IEC 60068-2シリーズの邦訳版発行について
一般財団法人日本規格協会が、2026年1月15日に、国際規格IEC 60068-2シリーズの対訳版を発行しました。このシリーズは、電気・電子製品や部品に対する環境試験に関わるもので、製品がさまざまな環境ストレスにどれだけ耐えうるかを評価するための具体的な試験方法を定めています。
IEC 60068-2の概要
IEC 60068-2シリーズは、製品が輸送・保管・使用中にさらされる温度や湿度、振動、衝撃などの環境要因について、それに最適化された試験を行うための国際的な基準を提供しています。これにより、製品の信頼性や安全性を確保し、消費者に安心を提供することができます。
新たに発表された規格の詳細
今回発行された2つの主要な規格は以下の通りです。
- - IEC 60068-2-30 Ed. 4.0:2025 (b)
これは、電子部品が高温・高湿度の環境で温度変化を受ける際の適性を評価するための試験手順を詳述したものです。
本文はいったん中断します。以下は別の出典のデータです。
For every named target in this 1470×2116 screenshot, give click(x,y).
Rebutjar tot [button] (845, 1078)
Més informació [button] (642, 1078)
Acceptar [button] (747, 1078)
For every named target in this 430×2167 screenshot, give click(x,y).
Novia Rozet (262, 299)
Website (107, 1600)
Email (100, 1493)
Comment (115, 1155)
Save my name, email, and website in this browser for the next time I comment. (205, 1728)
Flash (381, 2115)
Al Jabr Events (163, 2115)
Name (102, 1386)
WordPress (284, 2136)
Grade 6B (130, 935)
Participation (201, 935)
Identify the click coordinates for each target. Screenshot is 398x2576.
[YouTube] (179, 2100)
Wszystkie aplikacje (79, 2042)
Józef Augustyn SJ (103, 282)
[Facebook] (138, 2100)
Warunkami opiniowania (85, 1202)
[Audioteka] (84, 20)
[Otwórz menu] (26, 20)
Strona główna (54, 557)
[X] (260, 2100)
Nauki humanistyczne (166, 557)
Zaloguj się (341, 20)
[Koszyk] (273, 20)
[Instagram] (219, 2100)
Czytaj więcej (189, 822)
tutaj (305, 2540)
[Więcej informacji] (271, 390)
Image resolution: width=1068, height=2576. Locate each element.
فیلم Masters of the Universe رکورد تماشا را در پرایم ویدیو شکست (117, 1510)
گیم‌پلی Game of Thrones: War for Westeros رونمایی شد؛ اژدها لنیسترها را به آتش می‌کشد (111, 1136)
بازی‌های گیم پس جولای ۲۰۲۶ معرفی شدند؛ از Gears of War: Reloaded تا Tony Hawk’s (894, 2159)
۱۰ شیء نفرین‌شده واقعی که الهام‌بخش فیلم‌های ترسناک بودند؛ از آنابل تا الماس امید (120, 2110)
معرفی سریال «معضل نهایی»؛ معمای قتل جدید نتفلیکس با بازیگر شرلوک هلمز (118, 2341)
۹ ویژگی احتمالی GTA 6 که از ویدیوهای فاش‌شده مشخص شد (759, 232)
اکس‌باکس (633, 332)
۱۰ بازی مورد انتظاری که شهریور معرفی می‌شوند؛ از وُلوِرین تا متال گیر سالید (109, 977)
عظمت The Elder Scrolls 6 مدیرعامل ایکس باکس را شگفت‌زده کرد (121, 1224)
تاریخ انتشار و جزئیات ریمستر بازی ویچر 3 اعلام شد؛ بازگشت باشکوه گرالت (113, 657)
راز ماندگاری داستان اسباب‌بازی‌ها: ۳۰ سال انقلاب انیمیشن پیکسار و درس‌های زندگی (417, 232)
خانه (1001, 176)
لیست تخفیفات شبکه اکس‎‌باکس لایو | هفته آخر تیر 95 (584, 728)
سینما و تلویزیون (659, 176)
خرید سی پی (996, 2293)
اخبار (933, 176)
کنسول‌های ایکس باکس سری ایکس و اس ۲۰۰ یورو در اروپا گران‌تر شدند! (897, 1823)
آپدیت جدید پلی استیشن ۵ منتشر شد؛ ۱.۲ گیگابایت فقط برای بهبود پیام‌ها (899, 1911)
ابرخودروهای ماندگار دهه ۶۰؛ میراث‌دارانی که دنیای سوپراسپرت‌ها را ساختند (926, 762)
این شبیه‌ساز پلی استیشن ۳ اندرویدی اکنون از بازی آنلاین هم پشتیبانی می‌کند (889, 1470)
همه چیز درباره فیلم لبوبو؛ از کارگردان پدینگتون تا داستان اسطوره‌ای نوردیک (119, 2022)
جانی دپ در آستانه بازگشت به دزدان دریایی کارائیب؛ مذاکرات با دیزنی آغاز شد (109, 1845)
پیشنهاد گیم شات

特に、表面に結露が生じる条件下での試験が行われます。
この規格は、サイクル試験として12時間の湿度にさらされた後に12時間の乾燥状態を交互に繰り返す方法が定義されています。
- - IEC 60068-2-78 Ed. 3.0:2025 (b)
こちらは電気・電子製品の高温高湿試験(定常試験)に関する国際基準です。この規格は、2012年からの改訂を経て2025年に発効されました。製品が高温・高湿度の環境にどのように耐えられるかを測定するための新たな基準となります。
Redline版の特徴
今回はRedline版も同時に発行され、改訂前と改訂後の変更点が明示されています。視覚的に理解しやすい形で変更点が色分けされており、規格の内容を効果的に把握することができます。これにより、既存の基準との比較が容易になるため、技術者や研究者にとって非常に役立つ資料となるでしょう。
環境試験の重要性
これらの環境試験は、製品の性能を保証し、企業や消費者の信頼を獲得するために重要です。製品が実際の使用環境でどのように機能するかを評価するためには、これまでの研究やデータに基づく適切な試験が必要不可欠です。実際の環境に即した試験によって、製品の寿命や性能を予測することが可能になります。
日本規格協会の役割
一般財団法人日本規格協会は、標準化を促進し、国際的な規格の導入や普及を図っている重要な機関です。1945年の設立以来、日本国内での規格作成や管理技術の普及活動を行ってきました。自己規制や品質管理の視点から、様々なセミナーや講座を提供し、企業の成長を支援しています。
今後も、日本規格協会は新たな規格の提案や、既存規格の改訂を通じて、日本の電気・電子産業の発展に寄与していくことでしょう。これらの新しい指針を活用し、企業は競争力を高めていけると期待されます。是非、この機会に新たな規格の内容を確認し、業務改善に役立ててはいかがでしょうか。